[发明专利]一种小鼠胚胎腭突体外旋转培养方法

说明书

技术领域

本发明涉及一种小鼠胚胎腭突体外旋转培养方法，属于动物胚胎培养技术领域。

背景技术

先天性唇腭裂是人类最常见的出生缺陷之一，其发病机制复杂，涉及遗传、环境等多种因素的相互作用。虽然唇腭裂的确切病因和发病机制尚未完全阐明，但是体内和体外的实验研究在揭示唇腭裂的发病机制方面已经取得了很大的进展。运用唇腭裂动物模型进行体内实验，至今仍是最常用的实验方法。但是体内实验受机体本身多种因素的干扰。为排除体内因素的影响，器官培养就成为最主要的方法之一。所谓器官培养是指从供体取得器官或器官组织块后，不进行组织分离而保持其原有器官的结构，直接将器官或器官的一部分在体外生长和移植。其目的是在体外情况下，维持器官内部的发育分化以及结构与功能特征，这样可以直观地观察和研究器官的发育分化过程。

20世纪中期，表面培养方法、悬浮培养方法以及金属栅栏式培养方法相继问世，随着分子生物学技术的进步，涉及唇腭裂发病的确切病因和机制正在趋向完善。体外的腭突器官研究在揭示唇腭裂发病机制上已经取得了很大进步，体外动物模型的建立模仿体内胚胎发育，至今仍然是最常用的实验方法。传统的腭突组织体外培养方法主要是为腭突组织提供一种静态的、二维的体外生长环境，但是此装置可以为腭突组织提供动态、三维生长，较好的模拟体内胚胎发育。使用此组织培养仪，进行小鼠腭突组织体外培养，可观察到腭突成功融合的现象。另外，在小鼠胚胎腭突组织培养过程中，腭突培养24h-48h期间，要进行培养液的更换，以保证体外腭突器官有足够的营养支持，除此之外，腭突器官培养也需要一定的物理性机械刺激，促进其生长发育融合，而这些物理性机械力的刺激是传统腭突组织体外培养方法无法达到的。

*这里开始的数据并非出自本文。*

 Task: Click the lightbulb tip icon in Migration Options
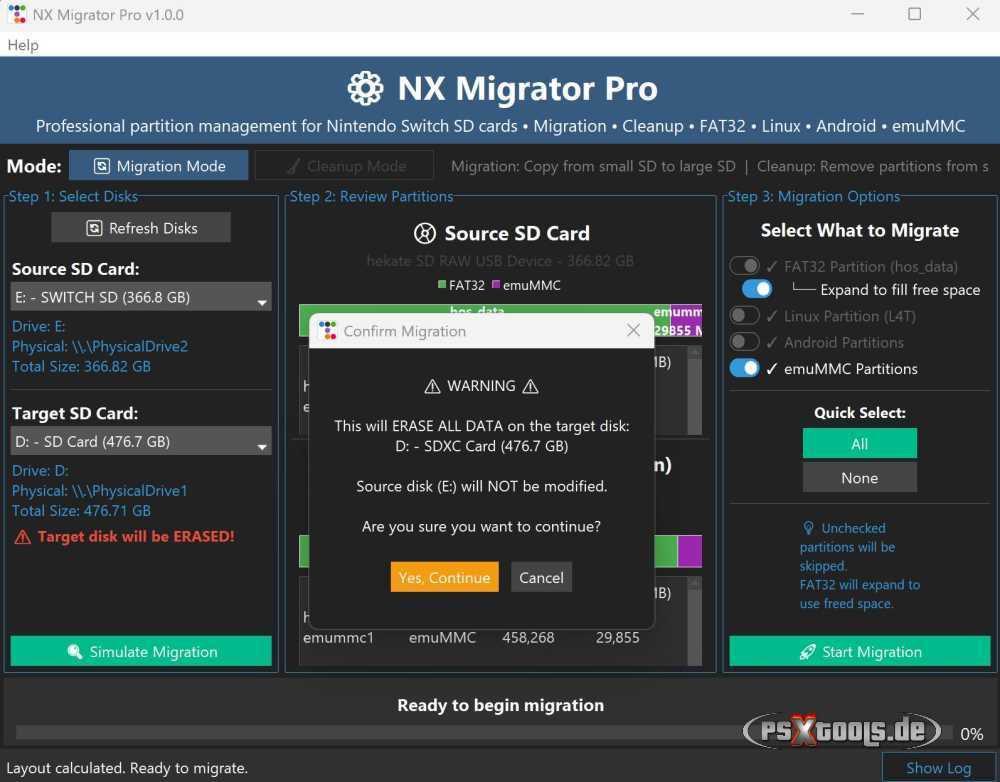[x=808, y=527]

中国专利CN201210416329.7和CN201310617790.3公开了类似的培养器和培养方法，但是，他们是针对整个胚胎的培养。本发明在结合现有技术的基础上，进一步改良了腭突组织的培养方法。

发明内容

本发明所要解决的技术问题是：提供一种小鼠胚胎腭突体外旋转培养方法。

为解决上述技术问题，本发明采用的技术方案是：

一种近交系小鼠胚胎腭突体外旋转培养方法，其特征在于，包括下列步骤：

（1）将孕13.5天的近交系小鼠脱颈处死，在75%的酒精中浸泡消毒；无菌环境下，取出胚胎，在解剖显微镜下解剖取材，将胚胎上的融合前的腭突组织取出。

（2）将腭突组织放置于直径为3cm的培养皿内的微孔滤膜上并加入培养液，并保证滤膜漂浮在培养液表面；将置有腭突组织的培养皿放入旋转培养仪，设定旋转培养仪的转速为30-40转/分钟；将旋转培养仪放到含有5%的二氧化碳、37℃的培养箱中培养。

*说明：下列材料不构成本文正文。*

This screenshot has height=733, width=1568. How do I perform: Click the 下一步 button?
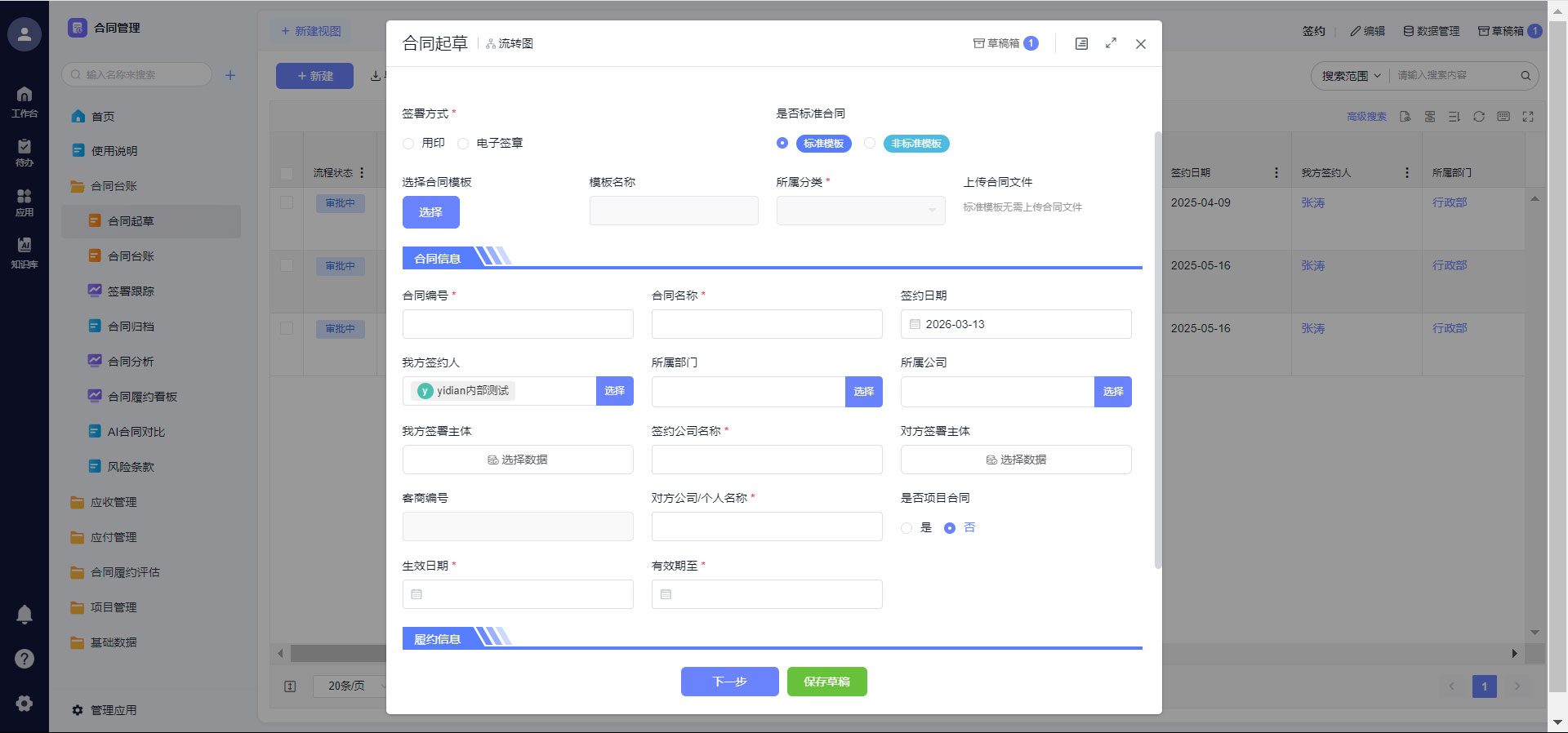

（3）第一次换液：步骤（2）培养24h后，无菌条件下取出旋转培养仪并更换培养皿中的培养液，加入相同体积和成分的培养液，然后在培养液中额外加入海藻多糖和叶酸，海藻多糖、叶酸、培养液的重量比是3-4：1-2：10；同时将旋转培养仪的转速匀速升高到50-60转/分钟。

（4）第二次换液：步骤（3）培养12h后，无菌条件下取出旋转培养仪并更换培养皿中的培养液，加入相同的培养液，然后在培养液中额外加入牛血清白蛋白（BSA）和聚乙二醇，牛血清白蛋白（BSA）、聚乙二醇、培养液的重量比是2-5：1-3：10；同时将旋转培养仪的转速降低为20-25转/分钟。

（5）步骤（3）培养6h后，将旋转培养仪的转速匀速降低到零，旋转培养仪静止后，继续培养，直到腭突组织的双侧腭突完全融合，培养结束。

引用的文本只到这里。